Partiye dönüşünde damadının yargılama süreci etkili oldu mu?

AK Parti’yle tekrar yakınlaşmasının, FETÖ üyeliği suçlaması ile yargılanan damadı Doktor Ekrem Yeter’in durumuyla ilgili olduğu yorumlarına sert çıkan Arınç, “Bu diyenleri bilsem de, onların yüzlerine karşı “Siz alçaksınız” diyebilsem. Damadımın tamamen bir gün aklanacağını imanım kadar biliyorum. Benim siyasi bir beklentim yok. Aktif siyasete de dönmeyi düşünmüyorum” vurgusunu yaptı.

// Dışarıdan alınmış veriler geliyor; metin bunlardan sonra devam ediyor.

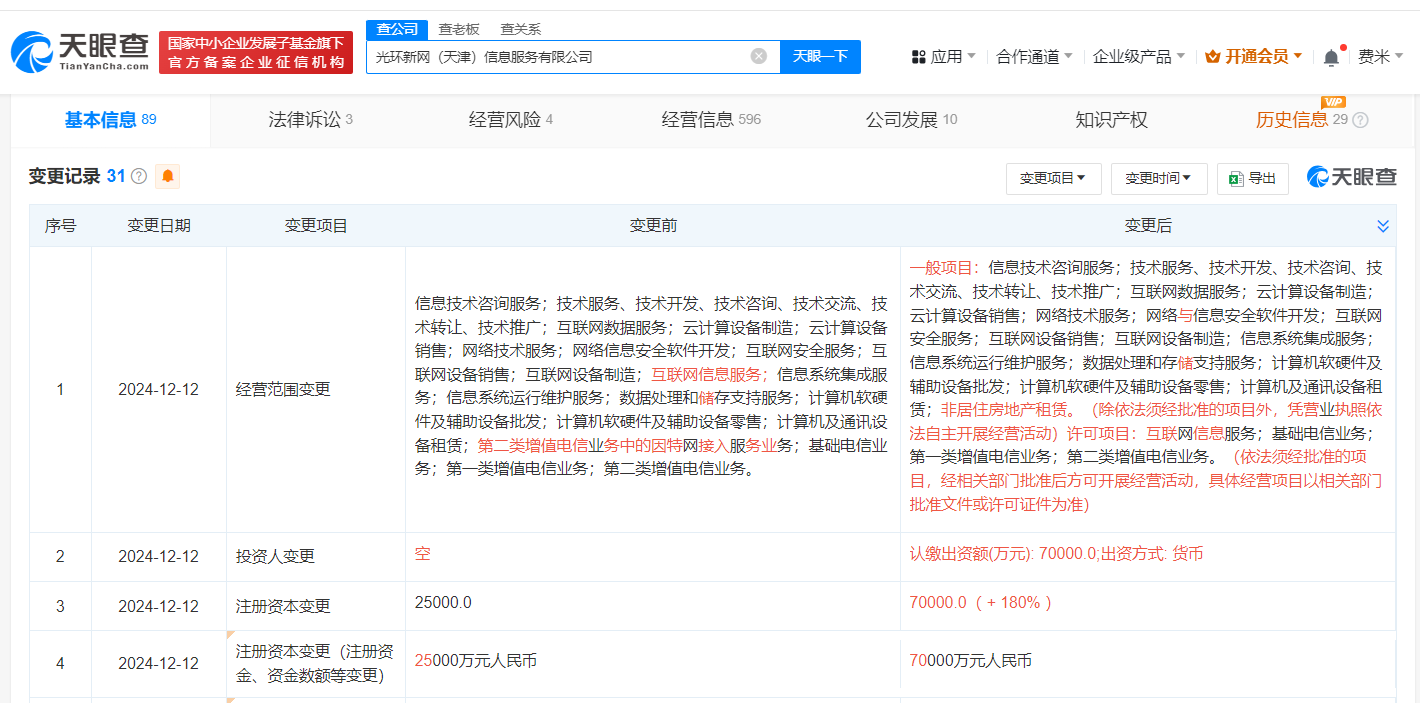This screenshot has height=703, width=1420.
Task: Clear the search box with X icon
Action: pyautogui.click(x=758, y=57)
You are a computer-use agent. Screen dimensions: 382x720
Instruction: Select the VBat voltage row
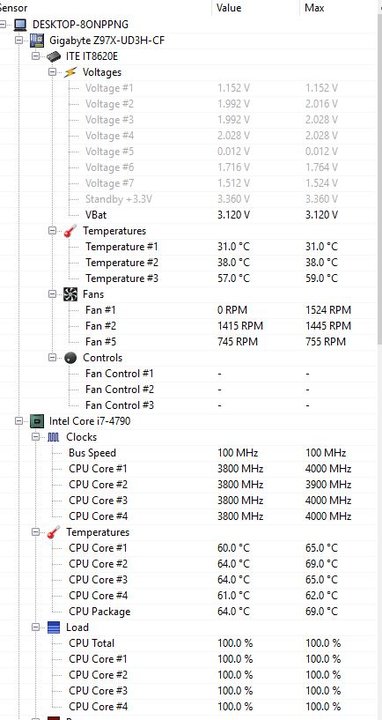coord(188,215)
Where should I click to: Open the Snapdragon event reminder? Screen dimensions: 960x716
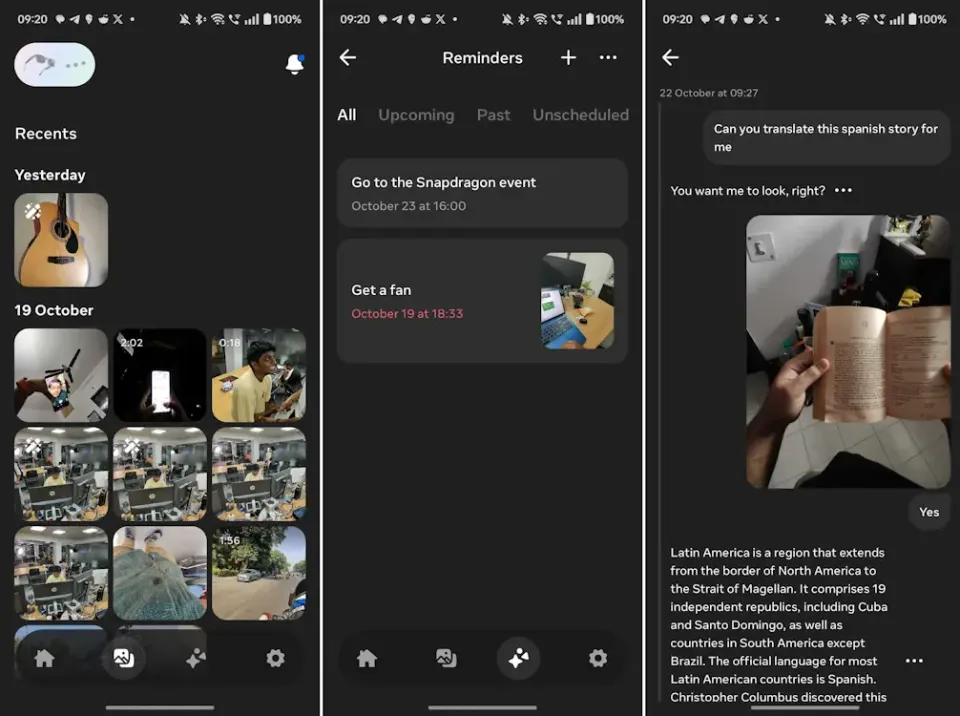coord(482,193)
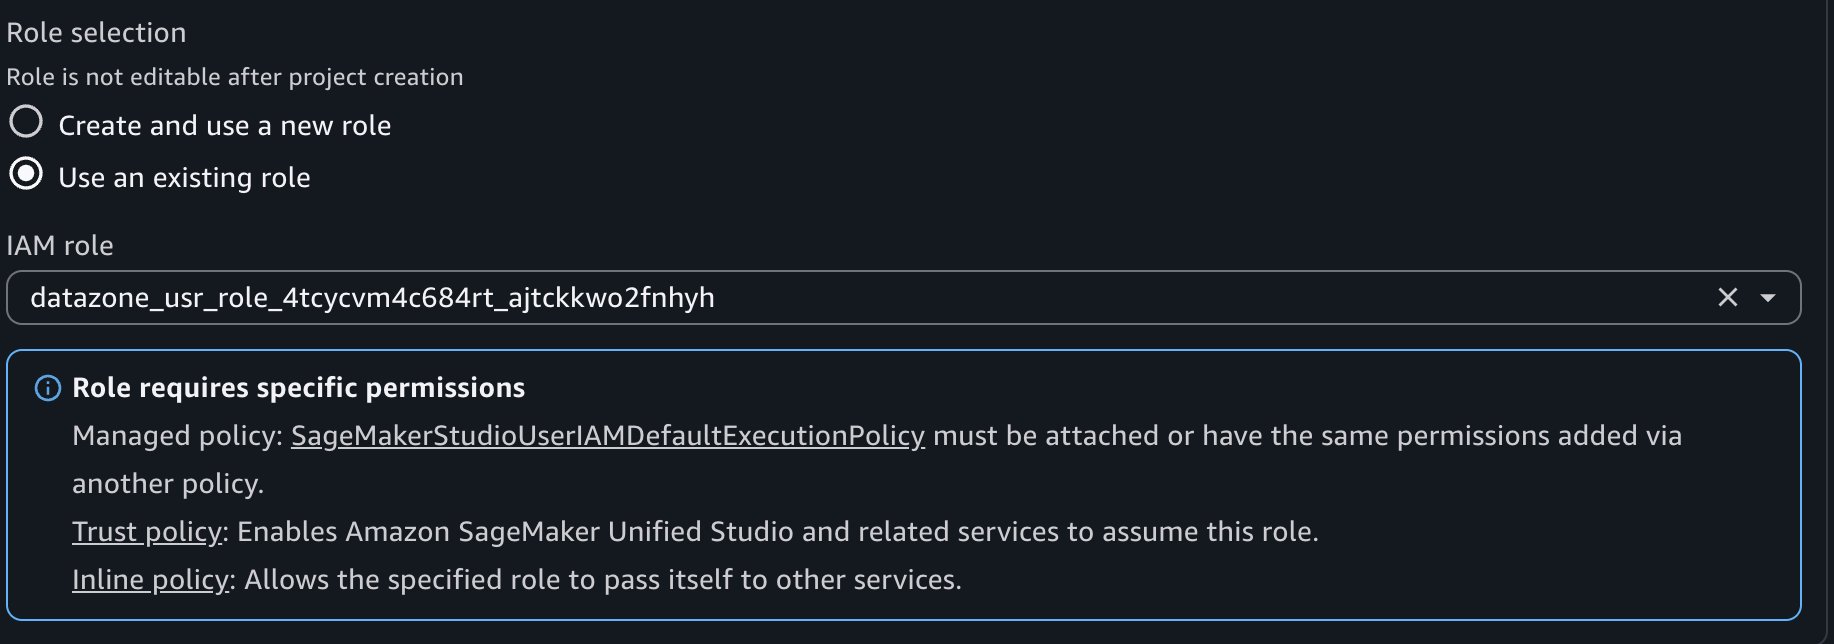This screenshot has height=644, width=1834.
Task: Clear the selected IAM role with the X icon
Action: click(x=1727, y=296)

“Ak Parti, asla ve kata MHP’lileşmemeli”

Arınç, geçen hafta Twitter hesabından yaptığı açıklamada sarf ettiği, “Hukuk siyasetin köpeğidir diyen Perinçek iradesi, 2019’da Erdoğan'sız ve AK Parti'siz siyaset dizayn etmek istiyor” sözlerine de açıklık getirdi:

“Tayyip Erdoğan, bizim yanımıza geldi, sözlerini reddediyorum. Erdoğan, Doğu Perinçek’in yanına hiçbir zaman gitmemiştir, gidemez de, birlikte de olamaz. Konjonktür sebebiyle beraber olmak, bunlar ayrı şeyler.”

Arınç, özellikle 7 Haziran süreci sonrası ortak birçok noktada birlikte hareket eden AK Parti ve MHP’nin yakınlaşmasına ilişkin olarak, “Yüzde 50+1’i gerektirecek bir çoğunluk belki ittifakla mümkün olabilir. Ama asla ve kata biz MHP’lileşmeyeceğiz. AK Parti muhafazakâr demokrat kimliğinden vazgeçerse kaybeder. Benim MHP’nin anladığı manada milliyetçiliğe, MHP’nin arzu ettiği anlamda Türkçülüğe itirazım var” görüşünü dile getirdi.

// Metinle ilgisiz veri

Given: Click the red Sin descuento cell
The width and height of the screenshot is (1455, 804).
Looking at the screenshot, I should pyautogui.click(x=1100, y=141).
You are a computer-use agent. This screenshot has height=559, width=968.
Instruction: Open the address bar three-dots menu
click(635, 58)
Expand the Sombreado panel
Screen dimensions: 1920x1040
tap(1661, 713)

” Melih Gökçek mevzusu benim için kapandı”

Arınç, 7 Haziran sürecinde eski Ankara Büyükşehir Belediye Başkanı Melih Gökçek’le aralarında yaşanan ‘parsel’ tartışmasının artık geride kaldığını savundu ve sözlerini şöyle noktaladı:

“Ben, aramızdaki sorunun artık kesinlikle bittiğine inanıyorum. Barışmak söz konusu değil ama artık bu konuyu tartışmaya kimsenin ihtiyacı yok. Benim için bu mevzu artık kapandı.